START Given passage

Italian-American Joe Savoldi kicked off his professional sports career as fullback for the Chicago Bears (the Green Bay Packers wanted him too, but lost out). The world of professional wrestling came calling, and Savoldi left the Bears after just one year to become a pro wrestler.
As a wrestler, Savoldi was known for his finishing move, the flying dropkick. From the early 1930s until the end of his wrestling career, he was credited for inventing the move… although fellow wrestler Abe Coleman has disputed that claim.
In 1942, the OSS approached Savoldi about joining the war effort in an espionage role. The OSS chose him because of his fluency in multiple Italian dialects, his expertise in hand-to-hand combat, and his deep knowledge of Italian geography—including the interior layout of Benito Mussolini’s compound.
Savoldi was assigned to the Special Operations Branch of the OSS with the code name “Sampson.” He took part in missions behind enemy lines in North Africa, Italy, and France during 1943—1945.

END Given passage
START Data for analysis

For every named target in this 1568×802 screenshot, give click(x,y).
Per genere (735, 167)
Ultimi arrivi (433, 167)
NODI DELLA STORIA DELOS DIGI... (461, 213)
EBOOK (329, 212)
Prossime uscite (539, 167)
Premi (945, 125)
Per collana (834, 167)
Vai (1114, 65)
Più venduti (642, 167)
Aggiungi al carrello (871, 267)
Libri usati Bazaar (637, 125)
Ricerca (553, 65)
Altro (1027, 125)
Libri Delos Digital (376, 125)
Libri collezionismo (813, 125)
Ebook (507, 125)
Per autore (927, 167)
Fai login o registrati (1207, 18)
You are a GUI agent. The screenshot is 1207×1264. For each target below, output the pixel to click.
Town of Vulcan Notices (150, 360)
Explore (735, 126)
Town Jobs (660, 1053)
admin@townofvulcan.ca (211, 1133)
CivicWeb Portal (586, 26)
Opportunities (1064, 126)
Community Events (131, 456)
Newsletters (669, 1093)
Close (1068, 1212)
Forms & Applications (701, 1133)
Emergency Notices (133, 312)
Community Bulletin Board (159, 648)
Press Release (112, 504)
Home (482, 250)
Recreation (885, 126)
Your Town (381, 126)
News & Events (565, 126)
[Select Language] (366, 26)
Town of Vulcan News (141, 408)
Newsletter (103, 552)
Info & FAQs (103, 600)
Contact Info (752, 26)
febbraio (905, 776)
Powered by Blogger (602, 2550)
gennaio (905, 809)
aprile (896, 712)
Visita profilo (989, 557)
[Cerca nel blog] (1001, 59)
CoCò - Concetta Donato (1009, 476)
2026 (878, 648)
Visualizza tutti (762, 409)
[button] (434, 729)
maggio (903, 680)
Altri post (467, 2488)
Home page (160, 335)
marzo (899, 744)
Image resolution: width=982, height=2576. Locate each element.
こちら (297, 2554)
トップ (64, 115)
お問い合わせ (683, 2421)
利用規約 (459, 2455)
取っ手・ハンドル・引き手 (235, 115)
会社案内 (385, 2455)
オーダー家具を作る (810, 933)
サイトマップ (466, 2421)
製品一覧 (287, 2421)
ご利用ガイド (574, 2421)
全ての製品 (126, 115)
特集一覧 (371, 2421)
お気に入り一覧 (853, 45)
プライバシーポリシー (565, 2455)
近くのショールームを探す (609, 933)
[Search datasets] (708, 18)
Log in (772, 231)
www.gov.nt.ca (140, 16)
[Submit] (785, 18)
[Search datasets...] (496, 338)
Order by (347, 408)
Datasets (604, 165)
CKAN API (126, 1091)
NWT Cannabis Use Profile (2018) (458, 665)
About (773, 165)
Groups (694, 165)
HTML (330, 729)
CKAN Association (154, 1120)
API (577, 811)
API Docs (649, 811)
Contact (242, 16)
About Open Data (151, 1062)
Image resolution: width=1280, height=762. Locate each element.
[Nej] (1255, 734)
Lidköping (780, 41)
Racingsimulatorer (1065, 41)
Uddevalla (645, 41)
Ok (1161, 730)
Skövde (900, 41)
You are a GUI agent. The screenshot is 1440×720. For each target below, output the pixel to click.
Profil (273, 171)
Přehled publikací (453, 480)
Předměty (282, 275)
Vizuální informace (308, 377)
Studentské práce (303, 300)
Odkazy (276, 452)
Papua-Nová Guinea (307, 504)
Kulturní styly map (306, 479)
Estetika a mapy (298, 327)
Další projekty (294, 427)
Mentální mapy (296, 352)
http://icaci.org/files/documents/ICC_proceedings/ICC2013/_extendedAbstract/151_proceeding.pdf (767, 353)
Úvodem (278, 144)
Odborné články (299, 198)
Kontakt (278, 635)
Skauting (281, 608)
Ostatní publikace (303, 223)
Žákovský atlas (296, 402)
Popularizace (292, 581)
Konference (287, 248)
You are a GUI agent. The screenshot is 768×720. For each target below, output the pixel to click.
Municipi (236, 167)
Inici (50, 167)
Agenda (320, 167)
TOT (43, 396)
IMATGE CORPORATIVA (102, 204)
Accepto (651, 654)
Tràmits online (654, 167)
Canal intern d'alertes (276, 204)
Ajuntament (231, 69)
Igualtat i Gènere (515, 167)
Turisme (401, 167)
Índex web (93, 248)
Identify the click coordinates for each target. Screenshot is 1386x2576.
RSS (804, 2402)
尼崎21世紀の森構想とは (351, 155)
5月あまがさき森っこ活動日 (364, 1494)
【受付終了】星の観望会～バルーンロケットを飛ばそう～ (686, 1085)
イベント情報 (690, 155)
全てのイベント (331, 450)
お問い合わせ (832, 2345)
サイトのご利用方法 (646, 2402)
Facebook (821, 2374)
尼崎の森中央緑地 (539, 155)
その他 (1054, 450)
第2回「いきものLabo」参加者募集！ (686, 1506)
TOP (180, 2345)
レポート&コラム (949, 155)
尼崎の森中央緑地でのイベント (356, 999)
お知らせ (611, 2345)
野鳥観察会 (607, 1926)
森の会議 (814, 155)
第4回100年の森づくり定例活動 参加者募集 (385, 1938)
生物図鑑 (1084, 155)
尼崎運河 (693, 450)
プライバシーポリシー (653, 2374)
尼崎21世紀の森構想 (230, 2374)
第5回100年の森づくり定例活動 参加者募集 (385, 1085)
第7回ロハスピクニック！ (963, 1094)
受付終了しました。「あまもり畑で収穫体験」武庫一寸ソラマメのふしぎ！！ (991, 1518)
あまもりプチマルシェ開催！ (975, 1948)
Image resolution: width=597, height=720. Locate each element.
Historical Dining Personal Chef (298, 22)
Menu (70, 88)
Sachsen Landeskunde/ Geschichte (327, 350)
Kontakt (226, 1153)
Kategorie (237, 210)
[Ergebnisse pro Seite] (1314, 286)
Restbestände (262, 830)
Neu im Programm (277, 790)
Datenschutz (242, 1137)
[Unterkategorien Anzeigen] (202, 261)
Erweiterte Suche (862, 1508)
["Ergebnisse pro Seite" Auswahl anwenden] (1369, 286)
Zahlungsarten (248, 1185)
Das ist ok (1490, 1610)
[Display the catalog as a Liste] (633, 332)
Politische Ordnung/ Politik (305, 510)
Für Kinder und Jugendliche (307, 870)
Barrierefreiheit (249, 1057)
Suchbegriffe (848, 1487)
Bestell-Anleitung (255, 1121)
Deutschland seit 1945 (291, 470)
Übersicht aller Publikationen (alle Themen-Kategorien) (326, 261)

END Data for analysis

## Exercise requirements:
a) Please update the passage on Joe Savoldi, starting at "As a wrestler, Savoldi" and ending at "disputed that claim.", with "flying dropkick" changed to "aerial dropkick".
b) Using the passage on Joe Savoldi, explain why the OSS chose him for an espionage role.

## Replies:
a)
As a wrestler, Savoldi was known for his finishing move, the aerial dropkick. From the early 1930s until the end of his wrestling career, he was credited for inventing the move… although fellow wrestler Abe Coleman has disputed that claim.

b) The OSS chose Savoldi because he spoke multiple Italian dialects fluently and was an expert in hand-to-hand combat. He also had deep knowledge of Italian geography, including the interior layout of Benito Mussolini's compound.